What are Clinical Trials and How Do They Help?
Clinical trials are part of medical research studies, that try and figure out whether or not new treatments, strategies, or devices are safe for use on humans — and whether or not they work. Clinical trials can also target specific illnesses or groups of people and see how a treatment or device works with them. About half of people surveyed mostly agreed that participating in clinical trials is as necessary to improving the health care system as giving blood.

Without clinical trials and a clinical study, researchers would mostly be shooting in the dark — they wouldn’t know how treatments affected us until it was already approved and on the market. This helps keep us safe and largely prevents quack methods from going mainstream.

What are the Different Phases of Clinical Trials?

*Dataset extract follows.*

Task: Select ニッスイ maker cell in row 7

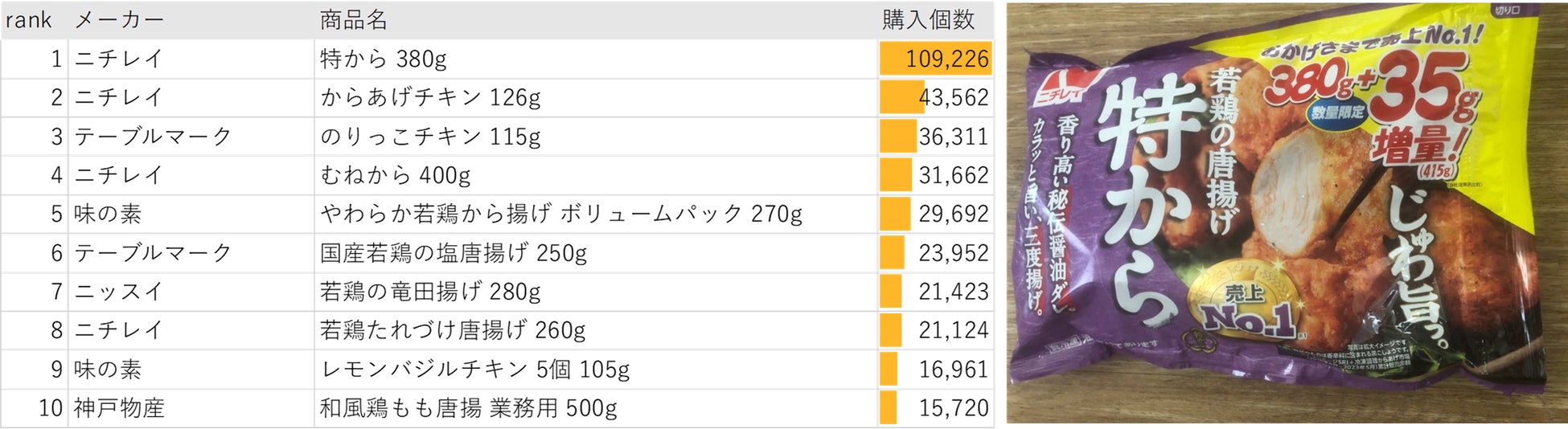Action: [x=119, y=292]
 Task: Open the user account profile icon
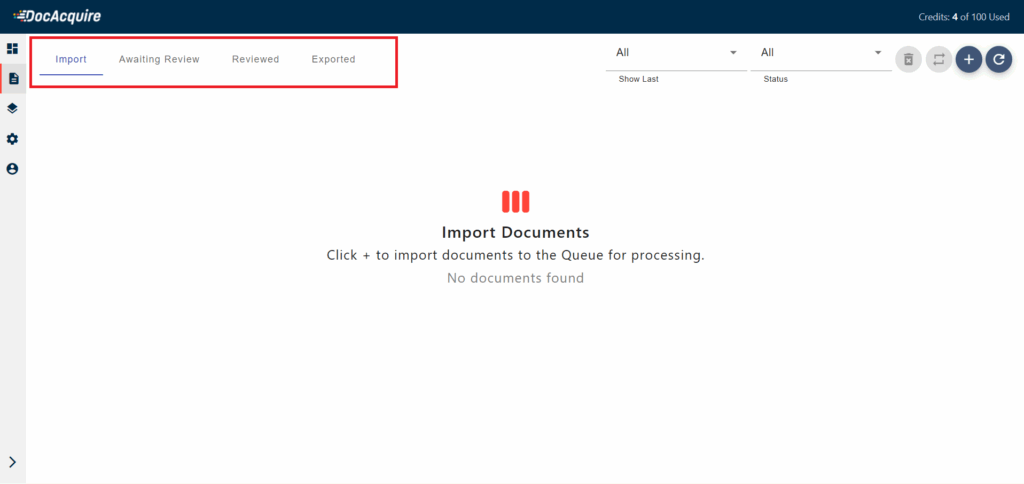point(13,169)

Clinical trials these days last much longer than in the past. In 2005, the average time of a clinical trial was about 780 days. There are usually four phases of trials.

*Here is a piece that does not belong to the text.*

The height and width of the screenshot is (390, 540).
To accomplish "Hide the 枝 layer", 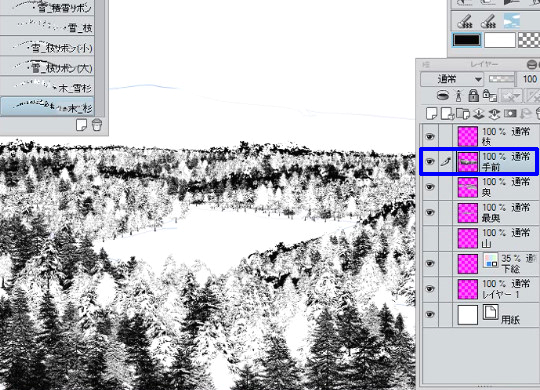I will [429, 137].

In a Phase 1 clinical trial, a small test group is used (usually between 20 to 80 people). Researchers administer the experimental treatment or drug for the very first time, to see how safe it is and to figure out side effects.

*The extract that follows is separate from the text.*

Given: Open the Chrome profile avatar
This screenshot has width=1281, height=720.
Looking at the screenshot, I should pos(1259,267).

In Phase 2, a larger group of people receive the drug or treatment (between 100-300) to monitor its effectiveness and to continue to evaluate how safe it is.

During Phase 3, the largest group receives the drug or treatment — between 1,000-3,000 people. In this second to last phase, researchers are confirming how effective it is, what the side effects are, and comparing it to what’s already out there on the market. They’ll also gather the information necessary to ensure that the drug or treatment is used safely.

After this, the researchers send in a New Drug Application to be approved for release on the market. The statistics show it’s a tough process — between 5,000-10,000 drugs are submitted for research and development, but only 250 go into pre-clinical trial testing. Only five of those 250 undergo clinical trials and just one of those usually is approved by the FDA.

What Do I Need to Know If Participating in Medical Research Studies?

If you are participating in medical research studies, you must have informed consent. It’s actually important enough that it has its own section in the ninth revision of the American Psychological Association’s Ethical Code. Know your rights and who to appeal to if there are problems. What is the purpose of the study?

Knowing what’s involved in the trial, what side effects, risks, and benefits might be a result of the trial, how it might affect your daily life, how long the trial will last, and who is in charge of your care are important questions to find out the answers to. Furthermore, know that if someone is under the age of 18, the researchers must legally get consent from their parent or guardian.

Clinical trials have a huge impact on our healthcare system and those who participate in them do a lot to advance research and groundbreaking treatments. However, it’s important to know what to expect going in and how to protect yourself if necessary.